November 20, 2017 • meghan.casey
Dr. Walsh is the recipient of the Alumni Association Board of Directors Distinguished 2017 Alumna Award in recognition of her work that has resulted in dramatic and long lasting changes in global health policy. Her pioneering analyses have been adopted by UNICEF, USAID, World Bank, national governments and other international organizations to increase the delivery of low cost but very effective medicines and vaccines that treat or prevent some of the major causes of death in poor countries improving maternal and child health across the globe.
Julia Walsh completed her Manhattanville degree in three years, and went onto New York University for medical school. After completing her residency at University of California, San Francisco, she served on faculty at NYU and Harvard before making her way back to the west coast.

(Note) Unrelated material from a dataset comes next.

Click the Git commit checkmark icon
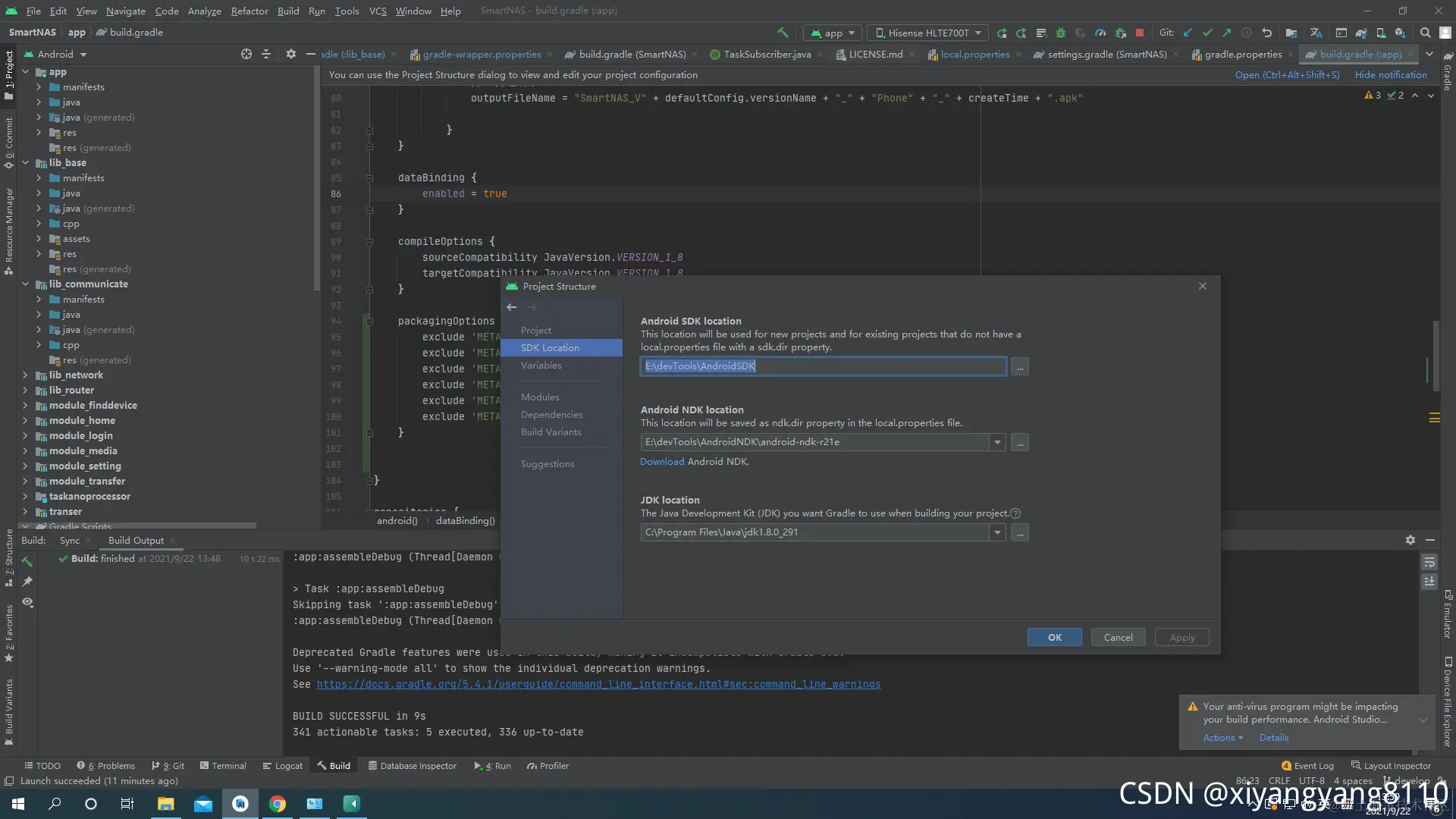 point(1207,33)
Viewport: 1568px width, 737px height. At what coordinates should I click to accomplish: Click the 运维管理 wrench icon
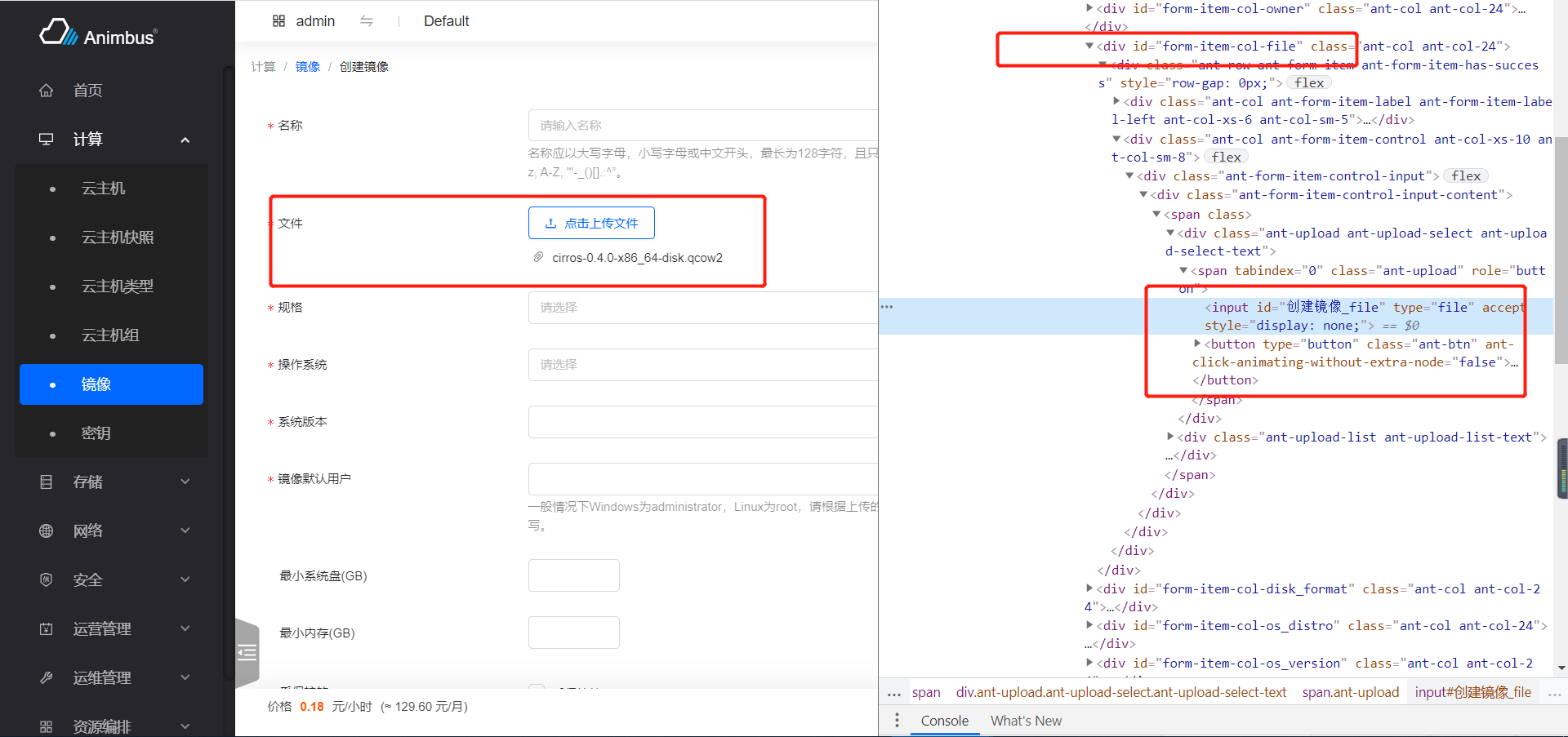47,677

Since 1996, she has served as a Professor of International Health and Maternal & Child Health, University of California, Berkeley, School of Public Health.

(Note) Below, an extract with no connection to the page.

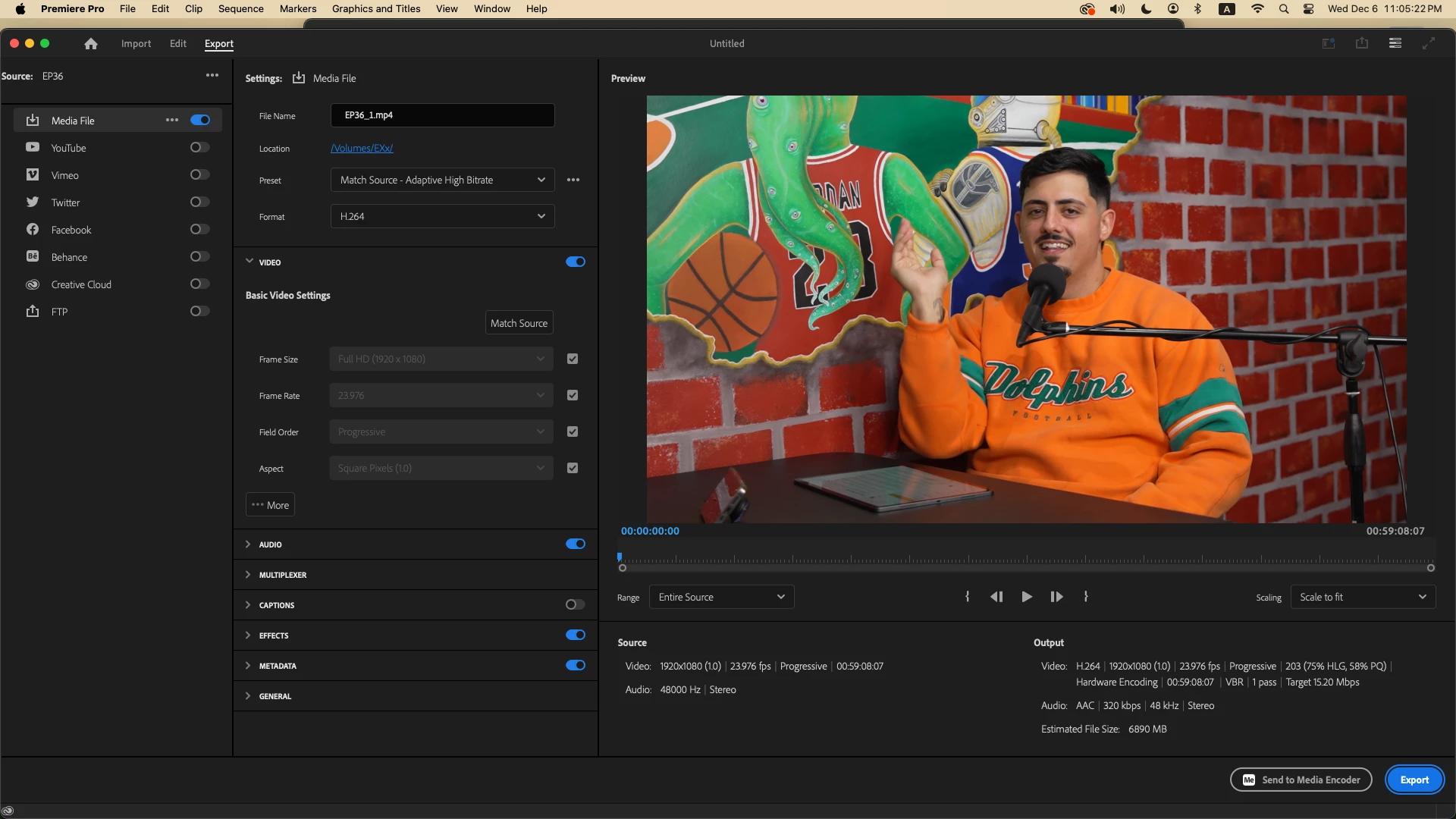Screen dimensions: 1456x819
Task: Turn on the Captions toggle
Action: [575, 604]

With over nearly four decades as a public health profession, Julia has extensive experience in evaluating cost-effectiveness of technologies and interventions for decreasing neonatal, infant, child and maternal health such as universal health insurance, vaccines, social franchise systems, and mobile phone apps. She has conducted research in more than 20 poor and middle income countries in Africa, Asia, and Latin America. Her research focuses on developing and testing innovative public and private sector solutions to improve health among the poorest population and promoting the widespread market penetration of evidence-based health interventions. She has conducted an analysis of the market feasibility, costs, and cost-effectiveness of the new method of fortification of rice with multivitamins in Columbia and India and a cost effectiveness of improvements in health information systems to enhance information based decision-making in poor countries. Julia also has considerable experience with many international agencies as a consultant or expert advisor. She has spent much of her academic career preparing the next generation of global public health professionals.
In her nomination, it was noted that, “[She] pioneered the analysis of the major causes of death globally and the most feasible, cost-effective medicines to treat and prevent them. In a landmark series of articles, [she] demonstrated that more lives could be saved by investing in delivery of effective, inexpensive medicines and vaccines that prevent the most common causes of death.”
More recently, she has linked the digital world with her efforts in the medical community and is a founder of Emmunify, a non-profit started with the goal to use technology to connect individuals in low income areas who need vaccinations with those who can supply and provide them.